Wii versions of Twilight Princess.

What's the problem? Describe what went wrong.

A weird glitch was mentioned to me where if you soft reset the game from the home menu on a specific frame as you void out will crash the game after you try to load a save file. On Dolphin, the game will crash without even reaching the title screen.

What steps will reproduce the problem?

The glitch is a bit complicated to pull off from a fresh save file, so there's a save state for 5.0-6300 on the European version. Simply hit reset and the game will lock up.

Is there anything else that can help developers narrow down the issue?

https://drive.google.com/open?id=1jSEubUjoWoYEiBOE3p9-TBuS_DnIg5Jn

Contains ram dumps from Dolphin, a save state to recreate the issue on -6300 and a ram dump from where it crashes on console. This is probably too late to see what's going wrong on Dolphin's end, so I guess a ram dump would have to be done at the exact moment it would crash on Dolphin.

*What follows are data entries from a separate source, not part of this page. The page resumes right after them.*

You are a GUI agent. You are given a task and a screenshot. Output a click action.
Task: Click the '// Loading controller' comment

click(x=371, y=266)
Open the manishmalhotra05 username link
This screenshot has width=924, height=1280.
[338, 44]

https://www.youtube.com/watch?v=GEy1g5G7Z9E

Here's a video of the crash on console.

I tried a variety of settings like toggling MMU among others, but nothing changes.

Files

Download all files
stage_patch.png (140 KB) stage_patch.png sepalani, 02/09/2018 05:25 PM
NULL_i_data.png (13.8 KB) NULL_i_data.png sepalani, 02/09/2018 05:26 PM
RZDP01.zip.002 (4.77 MB) RZDP01.zip.002 savestate part 2 sepalani, 02/09/2018 05:32 PM
RZDP01.zip.001 (4.77 MB) RZDP01.zip.001 savestate part 1 sepalani, 02/09/2018 05:32 PM
RZDP01.zip.004 (4.77 MB) RZDP01.zip.004 savestate part 4 sepalani, 02/09/2018 05:33 PM
RZDP01.zip.005 (4.77 MB) RZDP01.zip.005 savestate part 5 sepalani, 02/09/2018 05:34 PM
RZDP01.zip.003 (4.77 MB) RZDP01.zip.003 savestate part 3 sepalani, 02/09/2018 05:34 PM
RZDP01.zip.006 (1.75 MB) RZDP01.zip.006 savestate part 6 sepalani, 02/09/2018 05:34 PM
Actions
Copy link Download all files
 #1

Updated by sepalani about 6 years ago

I managed to trigger the issue using the provided savestate. When exiting the HOME menu it loads the stage properly. Otherwise, the game loads that same stage when pressing RESET as well (rather than loading the title screen) according the log.

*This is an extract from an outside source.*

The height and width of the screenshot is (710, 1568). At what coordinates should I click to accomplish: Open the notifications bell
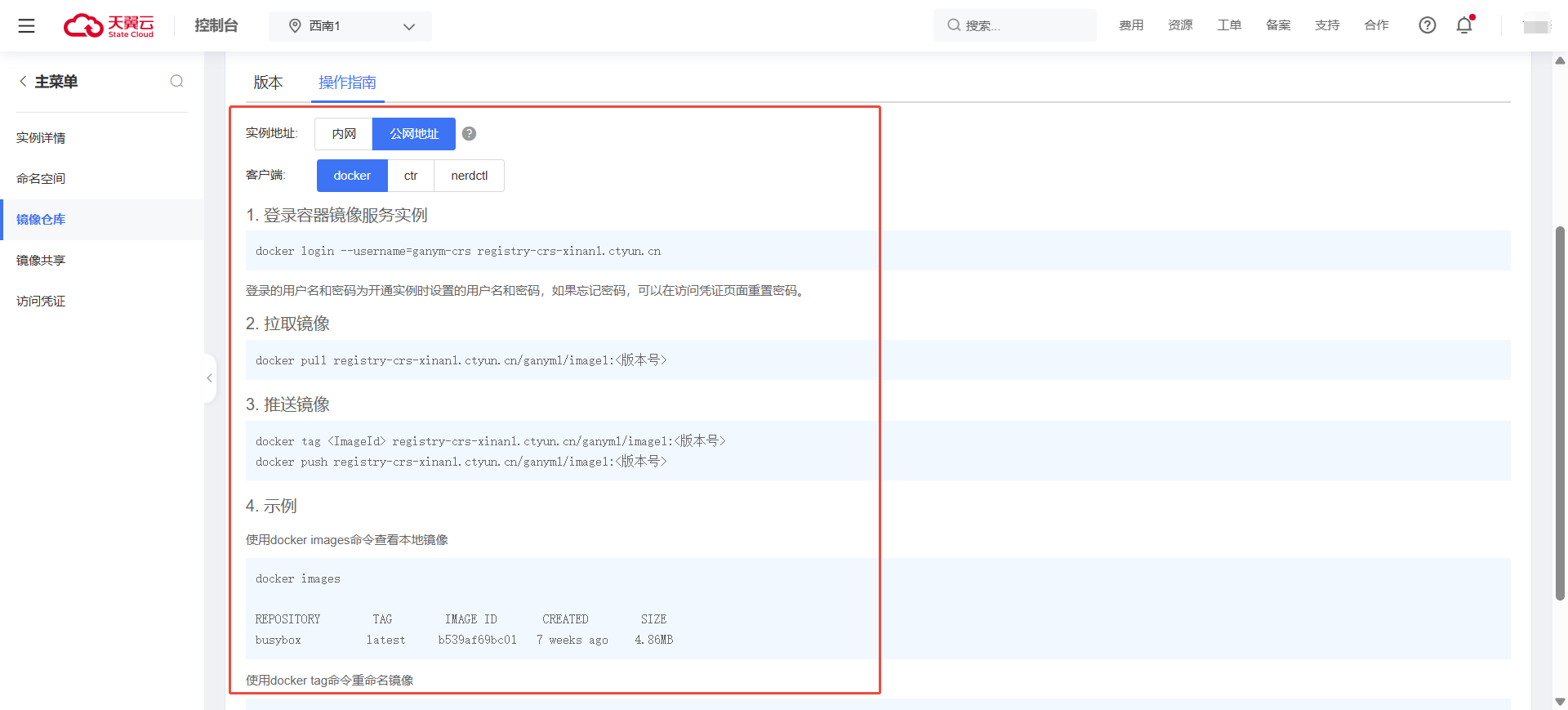point(1464,25)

To patch the stage, put a breakpoint where the PC is in the stage_patch.png screenshot (before the setStartStage call in the phase_1 function).
Then, go to the r4 address (available in the Register view, right click -> View Memory, then go) in the Memory view and patch:

  • the stage name (@r4): Replace "F_SP121" with "F_SP102"
  • the constants right after the stage name (@r4+0x8):

Constants (before)

0xFFFF01FF
0x0001001A
0x0000803E
0x953CFF00

Constants (after)

0x0064000A
0x0001001A
0x0000803E
0x953CFF00

Only the first line differs (@r4+0x8).

Regardless, the split zip archives contain the savestate after patching the game memory and reaching the title screen.
NULL_i_data.png is the call stack before the following error message which occurs while loading a save slot:

[ERROR]dStage_dt_c_decode: i_data is NULL
Actions
Copy link
 #2

Updated by sepalani about 6 years ago

After diving into the code, this is what I found:

Starting the stage

The function responsible for starting a stage is dComIfG_play_c::setStartStage(dStage_startStage_c *), this one is called once when the phase_1 function is executed after pressing reset.

Setting the next stage

The function responsible for setting the next stage is dComIfGp_setNextStage(char const *, short, signed char, signed char, float, unsigned long, int, signed char, short, int, int) and is called by dComIfG_changeOpeningScene(scene_class *, short).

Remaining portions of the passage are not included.